## start
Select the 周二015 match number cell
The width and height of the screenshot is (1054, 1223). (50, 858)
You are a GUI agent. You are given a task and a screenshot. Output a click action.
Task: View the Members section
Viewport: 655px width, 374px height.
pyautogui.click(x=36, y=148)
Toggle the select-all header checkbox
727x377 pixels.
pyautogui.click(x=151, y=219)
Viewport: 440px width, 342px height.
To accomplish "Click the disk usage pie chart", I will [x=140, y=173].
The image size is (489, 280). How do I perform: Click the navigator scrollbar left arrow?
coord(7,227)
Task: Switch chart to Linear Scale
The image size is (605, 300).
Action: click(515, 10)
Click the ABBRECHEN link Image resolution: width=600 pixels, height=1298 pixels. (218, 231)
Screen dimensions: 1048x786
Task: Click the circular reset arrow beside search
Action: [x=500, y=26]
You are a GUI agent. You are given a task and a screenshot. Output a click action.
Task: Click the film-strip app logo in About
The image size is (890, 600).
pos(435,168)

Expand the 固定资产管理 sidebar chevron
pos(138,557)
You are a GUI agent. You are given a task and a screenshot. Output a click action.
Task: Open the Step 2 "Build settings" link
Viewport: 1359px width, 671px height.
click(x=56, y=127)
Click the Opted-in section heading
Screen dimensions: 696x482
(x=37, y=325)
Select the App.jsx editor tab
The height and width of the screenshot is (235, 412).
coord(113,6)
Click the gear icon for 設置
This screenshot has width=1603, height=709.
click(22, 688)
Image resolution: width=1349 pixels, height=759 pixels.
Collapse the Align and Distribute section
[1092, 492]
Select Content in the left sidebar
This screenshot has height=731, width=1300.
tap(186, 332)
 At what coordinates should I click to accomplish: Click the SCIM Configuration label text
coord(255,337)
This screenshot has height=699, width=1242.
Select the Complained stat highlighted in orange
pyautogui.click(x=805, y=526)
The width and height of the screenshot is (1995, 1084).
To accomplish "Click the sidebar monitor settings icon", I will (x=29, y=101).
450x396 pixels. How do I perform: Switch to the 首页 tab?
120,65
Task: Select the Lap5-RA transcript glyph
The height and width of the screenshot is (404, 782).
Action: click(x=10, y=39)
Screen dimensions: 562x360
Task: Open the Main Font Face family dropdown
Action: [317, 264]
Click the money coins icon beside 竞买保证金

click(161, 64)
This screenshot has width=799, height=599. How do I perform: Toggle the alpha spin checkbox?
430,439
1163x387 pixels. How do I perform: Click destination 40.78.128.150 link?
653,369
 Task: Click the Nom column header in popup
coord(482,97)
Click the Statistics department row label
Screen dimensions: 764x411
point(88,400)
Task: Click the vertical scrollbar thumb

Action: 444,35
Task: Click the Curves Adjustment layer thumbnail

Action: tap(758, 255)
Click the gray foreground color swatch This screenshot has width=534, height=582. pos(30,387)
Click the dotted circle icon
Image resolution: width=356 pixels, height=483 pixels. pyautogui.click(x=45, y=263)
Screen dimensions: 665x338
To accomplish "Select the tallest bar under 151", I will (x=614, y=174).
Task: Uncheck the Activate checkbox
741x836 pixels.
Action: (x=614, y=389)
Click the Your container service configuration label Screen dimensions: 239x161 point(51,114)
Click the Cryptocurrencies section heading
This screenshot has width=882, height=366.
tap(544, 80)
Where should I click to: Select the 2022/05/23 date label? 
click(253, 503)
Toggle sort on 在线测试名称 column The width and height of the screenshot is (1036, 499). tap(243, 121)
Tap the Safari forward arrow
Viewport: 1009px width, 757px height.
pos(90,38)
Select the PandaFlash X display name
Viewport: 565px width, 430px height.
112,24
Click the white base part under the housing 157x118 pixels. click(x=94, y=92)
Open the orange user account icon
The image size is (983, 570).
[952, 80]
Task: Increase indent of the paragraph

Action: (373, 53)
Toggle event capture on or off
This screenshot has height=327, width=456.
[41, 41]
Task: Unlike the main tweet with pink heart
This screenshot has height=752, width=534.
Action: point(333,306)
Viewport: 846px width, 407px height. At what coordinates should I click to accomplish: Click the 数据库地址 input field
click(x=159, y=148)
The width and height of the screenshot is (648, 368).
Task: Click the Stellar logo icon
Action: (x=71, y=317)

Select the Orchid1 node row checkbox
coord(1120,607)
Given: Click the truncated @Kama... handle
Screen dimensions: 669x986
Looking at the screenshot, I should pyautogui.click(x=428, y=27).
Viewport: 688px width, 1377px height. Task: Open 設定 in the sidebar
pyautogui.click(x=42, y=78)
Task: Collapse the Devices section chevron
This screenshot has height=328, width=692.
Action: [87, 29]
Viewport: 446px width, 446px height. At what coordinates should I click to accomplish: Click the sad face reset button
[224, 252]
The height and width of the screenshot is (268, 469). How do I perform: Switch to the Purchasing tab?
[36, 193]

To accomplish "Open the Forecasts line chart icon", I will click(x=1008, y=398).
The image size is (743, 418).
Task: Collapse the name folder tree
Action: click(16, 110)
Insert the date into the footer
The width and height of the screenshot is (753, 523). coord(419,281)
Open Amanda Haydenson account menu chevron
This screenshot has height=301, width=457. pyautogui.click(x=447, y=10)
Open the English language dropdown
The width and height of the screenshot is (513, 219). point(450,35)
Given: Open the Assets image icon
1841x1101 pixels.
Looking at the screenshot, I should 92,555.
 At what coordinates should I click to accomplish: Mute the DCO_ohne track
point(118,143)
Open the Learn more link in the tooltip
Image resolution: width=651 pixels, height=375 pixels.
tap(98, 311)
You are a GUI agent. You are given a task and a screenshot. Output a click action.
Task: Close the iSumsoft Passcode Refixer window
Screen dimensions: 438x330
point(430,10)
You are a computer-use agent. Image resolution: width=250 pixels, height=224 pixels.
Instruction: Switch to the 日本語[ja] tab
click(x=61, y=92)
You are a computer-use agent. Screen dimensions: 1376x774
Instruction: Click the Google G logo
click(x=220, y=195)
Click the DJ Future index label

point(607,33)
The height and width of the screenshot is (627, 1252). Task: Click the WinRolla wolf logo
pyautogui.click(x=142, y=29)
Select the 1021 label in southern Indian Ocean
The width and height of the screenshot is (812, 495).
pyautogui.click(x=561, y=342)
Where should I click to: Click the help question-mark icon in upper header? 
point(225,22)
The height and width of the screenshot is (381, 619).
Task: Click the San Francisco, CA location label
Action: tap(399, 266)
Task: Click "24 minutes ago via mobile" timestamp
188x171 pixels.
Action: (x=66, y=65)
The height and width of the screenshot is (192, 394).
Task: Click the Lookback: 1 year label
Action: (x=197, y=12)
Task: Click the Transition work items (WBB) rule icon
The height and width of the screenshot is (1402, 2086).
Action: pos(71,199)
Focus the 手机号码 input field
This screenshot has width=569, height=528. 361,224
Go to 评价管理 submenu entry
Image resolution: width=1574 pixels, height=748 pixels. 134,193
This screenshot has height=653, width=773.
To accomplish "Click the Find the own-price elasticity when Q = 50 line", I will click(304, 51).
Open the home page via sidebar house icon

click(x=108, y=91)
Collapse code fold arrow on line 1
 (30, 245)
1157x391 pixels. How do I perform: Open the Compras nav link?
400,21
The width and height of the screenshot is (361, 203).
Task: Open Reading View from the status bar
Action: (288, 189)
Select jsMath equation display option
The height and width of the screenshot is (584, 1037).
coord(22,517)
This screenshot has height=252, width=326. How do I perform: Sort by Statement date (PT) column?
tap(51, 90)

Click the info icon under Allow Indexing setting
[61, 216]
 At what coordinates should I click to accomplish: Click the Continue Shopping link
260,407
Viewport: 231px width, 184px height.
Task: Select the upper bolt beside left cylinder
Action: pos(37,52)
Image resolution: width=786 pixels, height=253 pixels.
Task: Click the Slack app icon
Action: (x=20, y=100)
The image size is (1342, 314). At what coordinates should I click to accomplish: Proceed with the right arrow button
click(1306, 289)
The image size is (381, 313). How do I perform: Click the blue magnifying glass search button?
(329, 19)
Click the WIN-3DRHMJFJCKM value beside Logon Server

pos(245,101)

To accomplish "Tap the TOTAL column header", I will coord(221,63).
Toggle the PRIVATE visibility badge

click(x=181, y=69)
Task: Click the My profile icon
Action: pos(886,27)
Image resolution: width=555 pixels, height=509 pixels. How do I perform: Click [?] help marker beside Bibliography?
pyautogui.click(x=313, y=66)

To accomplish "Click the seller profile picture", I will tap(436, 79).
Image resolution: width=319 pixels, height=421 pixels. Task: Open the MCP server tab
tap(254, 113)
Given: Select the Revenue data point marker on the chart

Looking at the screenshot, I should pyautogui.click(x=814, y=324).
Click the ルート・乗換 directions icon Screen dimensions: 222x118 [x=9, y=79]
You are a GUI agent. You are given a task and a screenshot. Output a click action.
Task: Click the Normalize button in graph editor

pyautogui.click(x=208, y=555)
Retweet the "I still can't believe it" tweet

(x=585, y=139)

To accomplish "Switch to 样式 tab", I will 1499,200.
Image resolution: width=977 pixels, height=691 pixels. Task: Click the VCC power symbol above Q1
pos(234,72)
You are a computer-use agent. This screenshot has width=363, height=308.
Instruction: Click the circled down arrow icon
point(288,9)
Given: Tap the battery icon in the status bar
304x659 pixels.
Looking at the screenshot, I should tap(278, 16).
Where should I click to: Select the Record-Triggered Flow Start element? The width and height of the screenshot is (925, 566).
## end
Copy out again, word for word, the stretch of items above from the line containing "1157x391 pixels. How" through the line containing "Action: (288, 189)". Reproduce only those lines.

Response
1157x391 pixels. How do I perform: Open the Compras nav link?
400,21
The width and height of the screenshot is (361, 203).
Task: Open Reading View from the status bar
Action: (288, 189)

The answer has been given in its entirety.